Pour les gardiens, on note une hiérarchie stable et une concurrence tranquille. Quatre portiers convoqués, avec Mandrea et Belazzoug comme têtes d’affiche, accompagnés de Mastil et Zidane. Rien de très surprenant ici : on reste dans une logique de continuité, avec une concurrence ouverte mais sans véritable suspense immédiat sur le numéro un.

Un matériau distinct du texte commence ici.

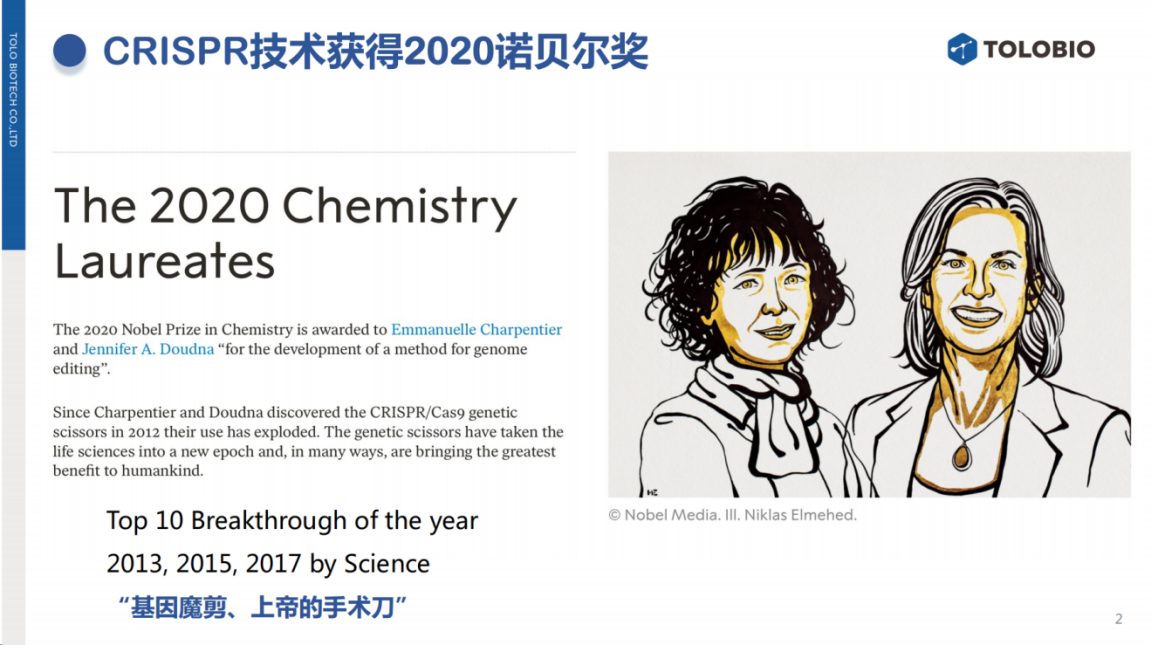The height and width of the screenshot is (645, 1151).
Task: Select the Top 10 Breakthrough of the year line
Action: click(292, 520)
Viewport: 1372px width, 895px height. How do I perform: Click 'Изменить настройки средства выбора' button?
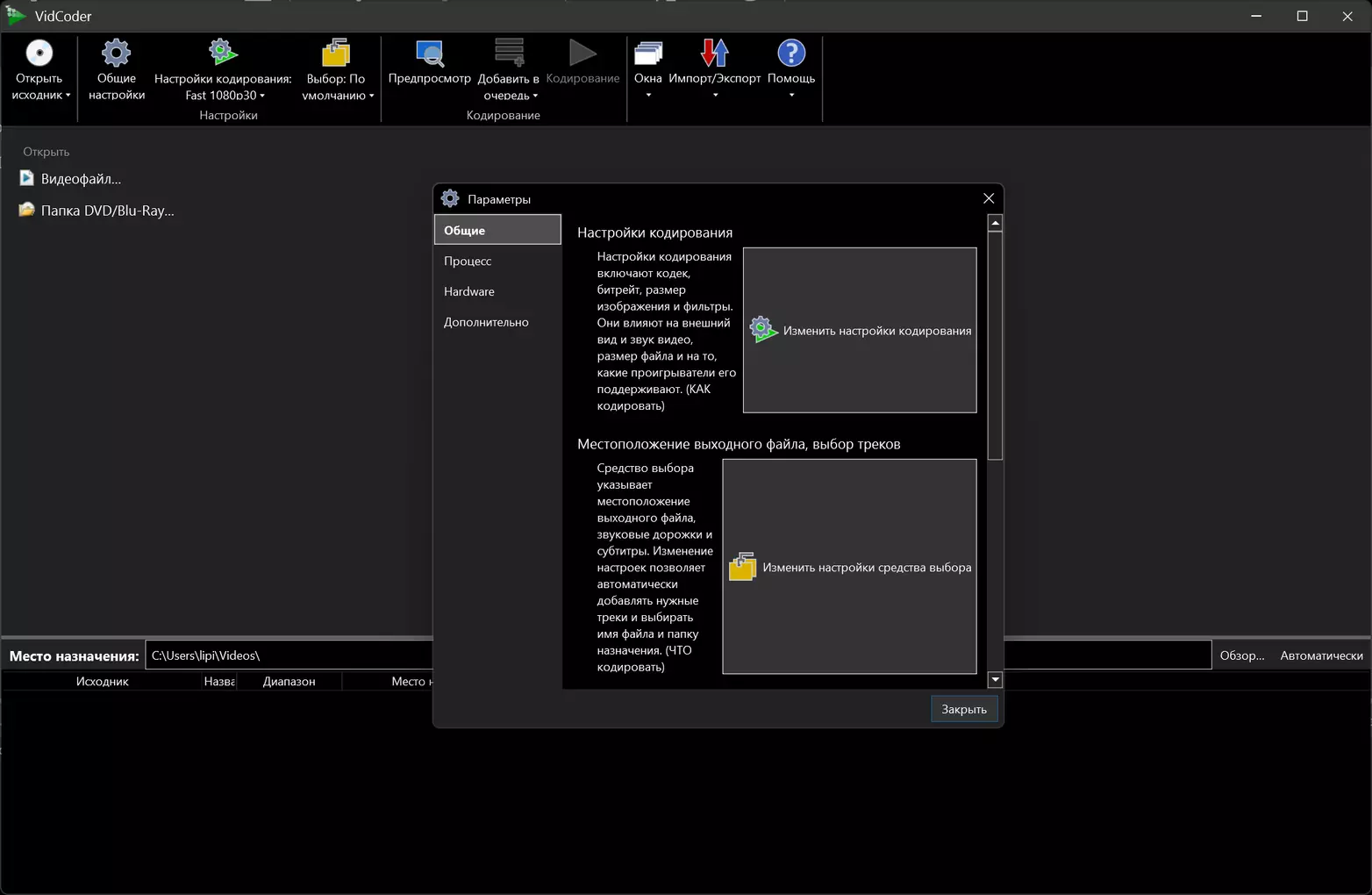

En défense, il y a un mélange d’expérience et de curiosité. On retrouve des cadres comme Aïssa Mandi et Ramy Bensebaïni, piliers habituels, entourés de profils plus récents ou en quête de confirmation. La présence de Rayan Aït-Nouri apporte toujours cette touche moderne sur le côté gauche, tandis que des noms comme Naïr, Belghali ou Dorval montrent le besoin d’élargir les options. Mention pour Abada et Belaïd, qui continuent de s’installer dans la rotation. Une défense encore en chantier, mais qui cherche clairement à gagner en profondeur.

C’est le milieu de terrain qui est sans doute le secteur le plus intéressant. Entre Houssem Aouar, Ramiz Zerrouki et Hicham Boudaoui, l’Algérie garde une base technique solide. Autour, ça bouge : Maza, Aouchiche, Chaïbi ou encore Titratoui incarnent cette nouvelle génération capable d’apporter créativité et imprévisibilité. Un entre-deux assumé : ni transition totale, ni immobilisme.

Deux matchs pour tester sans pression

Devant, le capitaine Riyad Mahrez reste le patron, mais il n’est plus seul à porter le danger.
Amoura confirme sa montée en puissance, Gouiri continue de chercher sa place définitive, tandis que Benbouali, Chiakha ou Boulbina viennent densifier les options. On note aussi la présence de Ghedjemis et Hadj Moussa, profils moins médiatisés mais qui auront une carte à jouer dans ce type de rassemblement.

Le choix du Guatemala puis de l’Uruguay n’est pas fortuit. D’un côté, une équipe plus abordable pour faire tourner et donner du temps de jeu. De l’autre, une opposition sud-américaine rugueuse, parfaite pour jauger le niveau réel de ce groupe.

Au fond, cette liste montre surtout que l’EN, sous la houlette de Petković, avance sans bruit, en cherchant l’équilibre entre héritage et renouveau. Elle dit aussi ce qu’elle ne dit pas : ni Atal ni Bounedjah n’y figurent. Sans communiqué ni adieux, la page semble se tourner en silence.

Pas de grand soir, mais un travail de fond. Et souvent, c’est comme ça que les vraies équipes se construisent.